• [Assignment] What lines in the records include the string "title"? Return each one.
---+---
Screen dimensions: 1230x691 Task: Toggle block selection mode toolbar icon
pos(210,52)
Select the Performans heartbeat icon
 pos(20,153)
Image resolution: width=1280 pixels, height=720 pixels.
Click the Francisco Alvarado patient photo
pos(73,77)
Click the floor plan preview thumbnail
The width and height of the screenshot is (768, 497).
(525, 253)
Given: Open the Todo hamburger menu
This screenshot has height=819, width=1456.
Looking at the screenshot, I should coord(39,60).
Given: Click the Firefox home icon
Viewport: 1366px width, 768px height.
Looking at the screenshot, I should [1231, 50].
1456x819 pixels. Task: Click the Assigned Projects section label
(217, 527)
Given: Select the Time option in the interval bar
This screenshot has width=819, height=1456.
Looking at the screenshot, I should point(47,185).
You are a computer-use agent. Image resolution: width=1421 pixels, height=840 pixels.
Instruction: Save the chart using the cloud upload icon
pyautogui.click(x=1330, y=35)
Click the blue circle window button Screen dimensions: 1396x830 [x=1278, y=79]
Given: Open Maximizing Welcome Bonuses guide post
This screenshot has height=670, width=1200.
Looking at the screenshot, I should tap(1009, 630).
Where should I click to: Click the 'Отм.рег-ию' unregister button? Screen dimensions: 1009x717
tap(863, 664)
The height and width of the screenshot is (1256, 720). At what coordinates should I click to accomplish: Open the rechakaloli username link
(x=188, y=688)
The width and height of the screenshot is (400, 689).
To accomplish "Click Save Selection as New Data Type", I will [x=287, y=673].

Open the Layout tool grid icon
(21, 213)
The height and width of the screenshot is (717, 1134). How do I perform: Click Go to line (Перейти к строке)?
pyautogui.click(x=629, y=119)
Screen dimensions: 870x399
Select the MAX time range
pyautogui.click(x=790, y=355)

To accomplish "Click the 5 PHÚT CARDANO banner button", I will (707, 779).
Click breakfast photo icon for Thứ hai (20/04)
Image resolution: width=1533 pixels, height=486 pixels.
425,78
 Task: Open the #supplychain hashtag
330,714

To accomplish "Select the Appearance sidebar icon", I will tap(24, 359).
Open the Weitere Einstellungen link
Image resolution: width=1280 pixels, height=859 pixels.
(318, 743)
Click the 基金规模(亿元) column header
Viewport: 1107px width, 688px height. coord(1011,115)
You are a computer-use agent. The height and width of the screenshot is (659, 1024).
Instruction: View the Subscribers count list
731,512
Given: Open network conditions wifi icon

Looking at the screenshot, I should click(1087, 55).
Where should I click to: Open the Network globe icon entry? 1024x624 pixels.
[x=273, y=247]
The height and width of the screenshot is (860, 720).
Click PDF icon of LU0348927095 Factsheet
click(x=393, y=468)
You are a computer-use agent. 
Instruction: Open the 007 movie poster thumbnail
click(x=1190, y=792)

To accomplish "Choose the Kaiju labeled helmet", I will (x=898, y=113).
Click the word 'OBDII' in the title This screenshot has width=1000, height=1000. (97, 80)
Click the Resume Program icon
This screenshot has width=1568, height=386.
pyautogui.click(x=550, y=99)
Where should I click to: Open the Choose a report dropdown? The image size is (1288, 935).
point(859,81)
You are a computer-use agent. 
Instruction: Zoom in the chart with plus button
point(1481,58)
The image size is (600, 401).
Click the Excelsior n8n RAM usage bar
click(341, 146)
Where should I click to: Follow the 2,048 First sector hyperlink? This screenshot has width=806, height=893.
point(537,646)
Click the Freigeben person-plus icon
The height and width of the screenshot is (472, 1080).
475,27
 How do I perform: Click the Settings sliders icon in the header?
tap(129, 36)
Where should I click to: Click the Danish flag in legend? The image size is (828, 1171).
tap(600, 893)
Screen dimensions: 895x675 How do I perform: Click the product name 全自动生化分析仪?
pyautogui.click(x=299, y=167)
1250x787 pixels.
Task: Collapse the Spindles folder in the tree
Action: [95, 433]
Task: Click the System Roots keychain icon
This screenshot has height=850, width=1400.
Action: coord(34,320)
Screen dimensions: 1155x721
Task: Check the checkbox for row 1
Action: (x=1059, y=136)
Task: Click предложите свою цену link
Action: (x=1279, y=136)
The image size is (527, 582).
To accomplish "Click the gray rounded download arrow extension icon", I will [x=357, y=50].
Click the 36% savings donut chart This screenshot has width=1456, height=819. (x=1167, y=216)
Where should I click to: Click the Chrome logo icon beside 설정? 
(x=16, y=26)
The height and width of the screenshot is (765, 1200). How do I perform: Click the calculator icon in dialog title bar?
---+---
• [Response to this task]
Click the word 'OBDII' in the title This screenshot has width=1000, height=1000. (97, 80)
The height and width of the screenshot is (765, 1200). How do I perform: Click the calculator icon in dialog title bar?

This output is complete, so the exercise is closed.